The History of the Red Post
Added at 18:20 on 06 March 2023
Recently posted on the Scarey South West Facebook Page
Red Post, near Launcells, Cornwall – unique, iconic, historic, beloved by locals and tourists alike, but sadly also the site of many hangings and as such, possible hauntings. The Red Post signpost, the much admired 4 directional fingerposts, marks the crossroad of the A3072 Holsworthy to Stratton road with the B3254 Launceston to Kilkhampton road. Red Post has appeared on maps since around 1817. During this time the area became a site for a wharf for Bude Canal and a brick and tile kilnwork. The nearby Red Post Service Station and the Red Post Inn and Tourist Park take their name from the iconic Red Post. There has been an Inn on this site since the 9th Century, and the Inn was once a place where smugglers notoriously frequented. This site is also of important geographical significance due to the adjacent bronze age burial barrows, found near Red Post.

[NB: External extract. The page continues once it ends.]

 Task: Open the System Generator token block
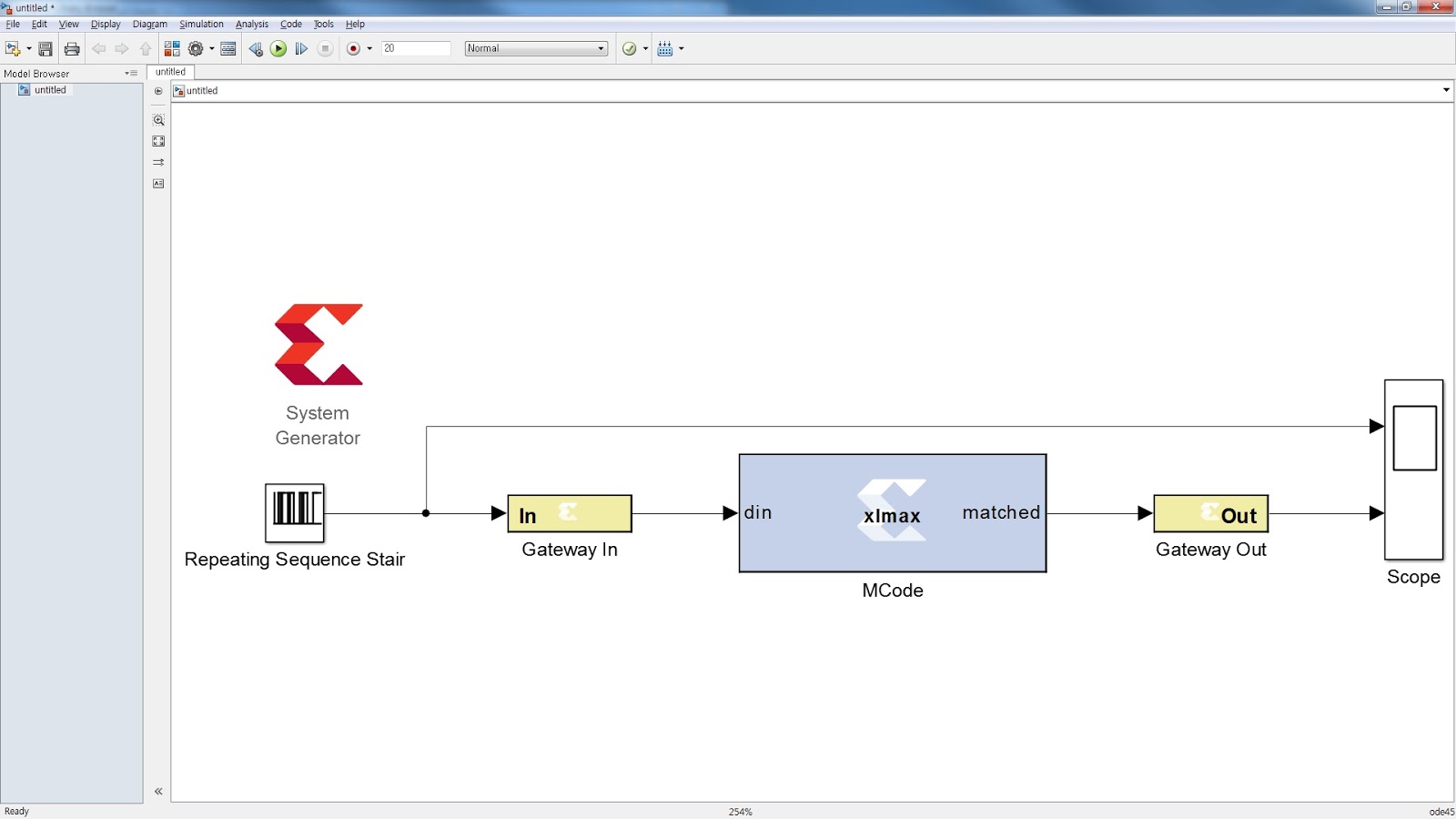click(x=318, y=344)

One of the reasons signposts such as this were painted red was to mark the site of a gallows, and the Red Post signpost does indeed mark a place where public executions took place over many centuries. To deter other people, many bodies were often gruesomely left to rot at Red Post. During the Middle Ages, crossroads were used as a place to bury people who had committed suicide as suicide was considered a crime. Also, witches, especially old women, were buried at crossroads as the parish would have nothing to do with their burials. The last hanging at Red Post took place in the mid 1800’s for sheep stealing.

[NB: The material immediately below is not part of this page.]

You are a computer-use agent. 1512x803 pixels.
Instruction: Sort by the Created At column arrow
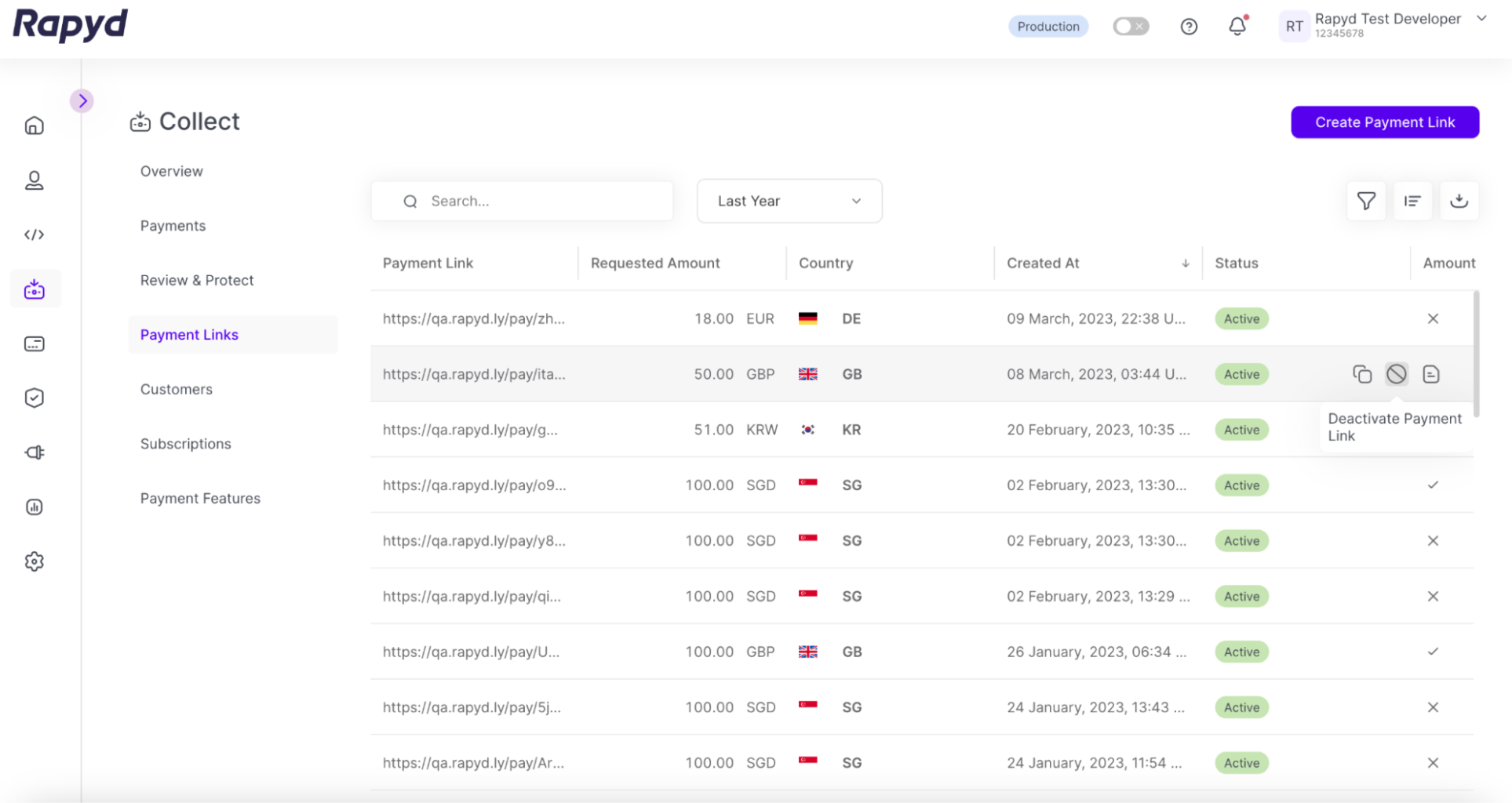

In Folklore, crossroads have much significance as they are known as a place between the worlds, also known as a ‘liminal’ place – it is where paranormal activity can occur, where pacts can be made with demons or devils and where other supernatural entities can be contacted.
Is Red Post a spooky place at night? Do the ghosts of those who died and were buried here still remain? You will have to visit and take that ‘obligatory selfie’ by the Red Post to find out!